PROBLEM TO SOLVE |
Pick out and copy every line below that contains the string "will". Letter case matters.

INPUT FOR THIS TASK |
* * *
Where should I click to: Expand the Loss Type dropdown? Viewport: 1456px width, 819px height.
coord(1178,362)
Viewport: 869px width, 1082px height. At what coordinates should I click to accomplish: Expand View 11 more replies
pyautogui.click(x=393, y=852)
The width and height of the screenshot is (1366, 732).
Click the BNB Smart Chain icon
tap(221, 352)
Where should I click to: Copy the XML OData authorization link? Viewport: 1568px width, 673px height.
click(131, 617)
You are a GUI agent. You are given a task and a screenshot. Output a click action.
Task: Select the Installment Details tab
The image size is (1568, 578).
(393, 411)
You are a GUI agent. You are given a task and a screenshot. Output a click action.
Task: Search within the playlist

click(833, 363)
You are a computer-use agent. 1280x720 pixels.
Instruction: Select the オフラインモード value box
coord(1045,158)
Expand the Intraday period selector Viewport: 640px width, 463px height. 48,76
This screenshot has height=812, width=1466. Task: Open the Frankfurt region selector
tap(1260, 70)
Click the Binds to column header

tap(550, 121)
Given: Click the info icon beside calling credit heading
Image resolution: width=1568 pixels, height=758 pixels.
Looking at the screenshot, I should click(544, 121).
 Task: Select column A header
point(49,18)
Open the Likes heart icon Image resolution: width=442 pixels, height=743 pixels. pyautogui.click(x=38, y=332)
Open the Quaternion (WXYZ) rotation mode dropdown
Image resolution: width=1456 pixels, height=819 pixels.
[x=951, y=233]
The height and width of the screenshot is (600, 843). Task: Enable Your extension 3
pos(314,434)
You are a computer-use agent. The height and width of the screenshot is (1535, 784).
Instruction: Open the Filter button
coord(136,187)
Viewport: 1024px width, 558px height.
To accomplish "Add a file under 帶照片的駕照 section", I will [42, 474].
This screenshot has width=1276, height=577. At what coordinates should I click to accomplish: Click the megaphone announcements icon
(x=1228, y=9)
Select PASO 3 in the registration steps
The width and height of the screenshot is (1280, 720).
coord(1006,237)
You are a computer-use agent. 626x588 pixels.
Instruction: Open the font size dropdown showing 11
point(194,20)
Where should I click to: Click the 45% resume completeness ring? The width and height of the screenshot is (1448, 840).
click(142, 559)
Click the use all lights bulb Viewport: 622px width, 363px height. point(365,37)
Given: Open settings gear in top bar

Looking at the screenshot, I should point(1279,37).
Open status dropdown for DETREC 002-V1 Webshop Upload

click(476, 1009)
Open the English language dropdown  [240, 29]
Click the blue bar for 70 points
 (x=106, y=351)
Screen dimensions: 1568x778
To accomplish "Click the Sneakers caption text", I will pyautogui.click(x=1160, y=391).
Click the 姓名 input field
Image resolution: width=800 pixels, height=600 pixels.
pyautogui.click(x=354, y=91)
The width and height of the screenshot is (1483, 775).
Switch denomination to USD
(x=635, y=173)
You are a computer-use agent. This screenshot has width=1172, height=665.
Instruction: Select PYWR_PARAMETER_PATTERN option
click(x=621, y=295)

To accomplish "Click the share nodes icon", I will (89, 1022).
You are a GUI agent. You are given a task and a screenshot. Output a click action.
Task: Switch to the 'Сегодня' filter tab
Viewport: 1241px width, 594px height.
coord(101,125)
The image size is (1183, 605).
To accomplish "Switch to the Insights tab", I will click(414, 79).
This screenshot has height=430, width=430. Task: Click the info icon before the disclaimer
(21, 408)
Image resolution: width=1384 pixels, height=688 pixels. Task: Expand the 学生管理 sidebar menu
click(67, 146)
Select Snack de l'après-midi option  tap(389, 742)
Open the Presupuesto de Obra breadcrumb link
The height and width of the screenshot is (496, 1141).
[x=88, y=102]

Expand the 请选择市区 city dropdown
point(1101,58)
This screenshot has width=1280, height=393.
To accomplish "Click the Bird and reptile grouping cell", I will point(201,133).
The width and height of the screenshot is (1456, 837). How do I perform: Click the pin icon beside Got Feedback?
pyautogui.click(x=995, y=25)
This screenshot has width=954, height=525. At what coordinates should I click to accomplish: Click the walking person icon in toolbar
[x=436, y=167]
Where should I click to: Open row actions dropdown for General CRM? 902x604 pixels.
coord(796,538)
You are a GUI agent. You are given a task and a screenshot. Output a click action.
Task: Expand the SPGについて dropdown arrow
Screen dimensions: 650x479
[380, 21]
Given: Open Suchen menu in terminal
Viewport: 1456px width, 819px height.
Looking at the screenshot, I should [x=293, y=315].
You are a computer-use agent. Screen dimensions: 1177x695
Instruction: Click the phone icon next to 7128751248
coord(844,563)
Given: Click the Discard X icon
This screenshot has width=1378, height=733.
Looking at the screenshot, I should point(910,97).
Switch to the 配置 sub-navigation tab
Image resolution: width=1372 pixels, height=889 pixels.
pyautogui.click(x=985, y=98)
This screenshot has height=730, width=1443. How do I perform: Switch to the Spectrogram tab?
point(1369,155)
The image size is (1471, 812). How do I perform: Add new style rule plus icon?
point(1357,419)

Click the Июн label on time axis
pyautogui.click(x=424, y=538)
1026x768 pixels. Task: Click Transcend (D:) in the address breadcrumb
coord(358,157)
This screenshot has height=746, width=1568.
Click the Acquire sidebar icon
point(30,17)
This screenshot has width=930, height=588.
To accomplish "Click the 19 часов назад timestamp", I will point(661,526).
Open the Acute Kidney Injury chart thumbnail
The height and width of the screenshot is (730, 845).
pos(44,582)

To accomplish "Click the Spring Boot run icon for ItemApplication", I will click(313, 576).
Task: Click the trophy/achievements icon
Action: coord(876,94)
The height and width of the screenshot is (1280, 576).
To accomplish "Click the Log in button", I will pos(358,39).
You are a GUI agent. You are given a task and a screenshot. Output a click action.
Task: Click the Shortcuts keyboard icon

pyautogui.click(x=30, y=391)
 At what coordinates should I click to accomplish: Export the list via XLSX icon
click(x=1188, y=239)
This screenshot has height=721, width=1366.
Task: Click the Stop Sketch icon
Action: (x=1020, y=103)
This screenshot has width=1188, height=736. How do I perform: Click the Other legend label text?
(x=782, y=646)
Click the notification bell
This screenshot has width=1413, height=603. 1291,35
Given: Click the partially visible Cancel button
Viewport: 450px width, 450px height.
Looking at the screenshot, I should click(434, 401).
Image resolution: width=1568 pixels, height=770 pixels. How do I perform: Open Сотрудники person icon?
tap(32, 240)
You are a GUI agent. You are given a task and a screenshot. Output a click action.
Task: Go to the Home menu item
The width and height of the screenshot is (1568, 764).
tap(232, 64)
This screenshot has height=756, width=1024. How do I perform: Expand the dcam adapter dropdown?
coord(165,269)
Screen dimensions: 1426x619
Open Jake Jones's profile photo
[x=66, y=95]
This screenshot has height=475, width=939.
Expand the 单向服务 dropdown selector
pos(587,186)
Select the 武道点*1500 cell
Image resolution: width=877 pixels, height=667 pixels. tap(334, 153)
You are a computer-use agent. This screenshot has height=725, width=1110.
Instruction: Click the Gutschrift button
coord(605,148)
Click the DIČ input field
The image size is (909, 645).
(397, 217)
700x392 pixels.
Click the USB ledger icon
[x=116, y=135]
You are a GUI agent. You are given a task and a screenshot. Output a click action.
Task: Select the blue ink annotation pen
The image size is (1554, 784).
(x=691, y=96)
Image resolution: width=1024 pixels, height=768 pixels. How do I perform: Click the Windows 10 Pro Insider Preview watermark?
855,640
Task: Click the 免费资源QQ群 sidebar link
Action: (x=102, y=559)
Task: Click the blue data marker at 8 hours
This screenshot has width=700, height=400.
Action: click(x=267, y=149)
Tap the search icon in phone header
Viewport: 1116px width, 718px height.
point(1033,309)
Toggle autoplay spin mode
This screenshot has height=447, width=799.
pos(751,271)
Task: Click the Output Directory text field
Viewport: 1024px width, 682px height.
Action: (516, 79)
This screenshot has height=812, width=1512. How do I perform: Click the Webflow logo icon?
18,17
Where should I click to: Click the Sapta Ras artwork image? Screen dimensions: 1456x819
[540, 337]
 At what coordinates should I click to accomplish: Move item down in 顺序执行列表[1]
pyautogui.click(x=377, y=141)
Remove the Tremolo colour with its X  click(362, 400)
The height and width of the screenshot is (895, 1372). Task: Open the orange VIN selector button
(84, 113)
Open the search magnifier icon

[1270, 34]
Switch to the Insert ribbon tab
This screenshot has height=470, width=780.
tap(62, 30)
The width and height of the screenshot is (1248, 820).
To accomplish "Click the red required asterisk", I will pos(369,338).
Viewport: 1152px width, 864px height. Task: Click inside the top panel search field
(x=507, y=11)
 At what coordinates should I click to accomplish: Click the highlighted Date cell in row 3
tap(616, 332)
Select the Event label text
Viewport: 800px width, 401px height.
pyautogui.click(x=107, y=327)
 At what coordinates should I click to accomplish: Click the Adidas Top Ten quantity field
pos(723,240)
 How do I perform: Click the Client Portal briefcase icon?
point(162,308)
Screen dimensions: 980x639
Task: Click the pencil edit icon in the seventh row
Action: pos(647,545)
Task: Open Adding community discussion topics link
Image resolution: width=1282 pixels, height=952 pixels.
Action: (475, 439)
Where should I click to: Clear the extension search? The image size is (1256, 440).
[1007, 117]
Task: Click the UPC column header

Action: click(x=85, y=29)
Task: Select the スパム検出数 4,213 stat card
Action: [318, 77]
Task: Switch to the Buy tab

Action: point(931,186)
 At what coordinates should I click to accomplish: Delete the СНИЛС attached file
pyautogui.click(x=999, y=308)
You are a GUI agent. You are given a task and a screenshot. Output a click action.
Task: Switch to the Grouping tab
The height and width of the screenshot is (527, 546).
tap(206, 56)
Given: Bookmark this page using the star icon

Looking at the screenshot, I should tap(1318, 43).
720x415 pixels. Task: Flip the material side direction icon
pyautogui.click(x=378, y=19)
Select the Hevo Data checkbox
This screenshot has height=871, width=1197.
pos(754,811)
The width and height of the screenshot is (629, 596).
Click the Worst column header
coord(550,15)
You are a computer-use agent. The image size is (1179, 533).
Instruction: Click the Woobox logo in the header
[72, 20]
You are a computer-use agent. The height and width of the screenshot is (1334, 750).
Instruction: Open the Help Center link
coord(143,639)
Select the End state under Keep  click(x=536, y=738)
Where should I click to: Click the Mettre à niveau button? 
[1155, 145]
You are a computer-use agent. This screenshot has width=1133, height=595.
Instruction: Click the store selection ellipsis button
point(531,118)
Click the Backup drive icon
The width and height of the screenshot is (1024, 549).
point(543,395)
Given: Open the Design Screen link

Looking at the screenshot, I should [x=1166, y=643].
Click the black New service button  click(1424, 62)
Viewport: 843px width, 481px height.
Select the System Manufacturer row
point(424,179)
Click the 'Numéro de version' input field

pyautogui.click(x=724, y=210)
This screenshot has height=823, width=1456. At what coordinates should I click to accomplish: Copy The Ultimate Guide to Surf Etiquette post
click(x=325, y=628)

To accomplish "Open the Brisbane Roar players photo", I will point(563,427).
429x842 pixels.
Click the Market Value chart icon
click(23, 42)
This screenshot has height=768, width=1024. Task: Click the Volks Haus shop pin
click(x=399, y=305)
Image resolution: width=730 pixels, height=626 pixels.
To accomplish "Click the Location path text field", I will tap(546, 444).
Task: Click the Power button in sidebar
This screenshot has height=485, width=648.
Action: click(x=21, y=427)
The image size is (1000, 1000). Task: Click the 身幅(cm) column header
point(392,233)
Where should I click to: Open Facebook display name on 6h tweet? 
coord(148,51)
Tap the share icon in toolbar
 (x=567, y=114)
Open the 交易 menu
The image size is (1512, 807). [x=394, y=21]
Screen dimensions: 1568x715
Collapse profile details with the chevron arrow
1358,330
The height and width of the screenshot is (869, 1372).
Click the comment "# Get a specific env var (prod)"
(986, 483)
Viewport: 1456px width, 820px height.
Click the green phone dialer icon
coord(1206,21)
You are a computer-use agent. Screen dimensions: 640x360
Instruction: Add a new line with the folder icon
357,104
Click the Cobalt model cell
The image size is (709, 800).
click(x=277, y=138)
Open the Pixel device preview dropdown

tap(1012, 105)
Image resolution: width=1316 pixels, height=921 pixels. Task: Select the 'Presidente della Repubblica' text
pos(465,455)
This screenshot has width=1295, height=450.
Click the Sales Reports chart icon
* * *
SOLUTION TO THIS PROBLEM |
To accomplish "Add a file under 帶照片的駕照 section", I will [42, 474].
To accomplish "Click the Sneakers caption text", I will pyautogui.click(x=1160, y=391).
To accomplish "Click the share nodes icon", I will (89, 1022).
To accomplish "Switch to the Insights tab", I will click(414, 79).
To accomplish "Click the Bird and reptile grouping cell", I will point(201,133).
To accomplish "Click the 19 часов назад timestamp", I will point(661,526).
To accomplish "Click the Spring Boot run icon for ItemApplication", I will click(313, 576).
To accomplish "Click the Log in button", I will pos(358,39).
To accomplish "Click the red required asterisk", I will pos(369,338).
To accomplish "Open the Brisbane Roar players photo", I will point(563,427).
To accomplish "Click the Location path text field", I will tap(546, 444).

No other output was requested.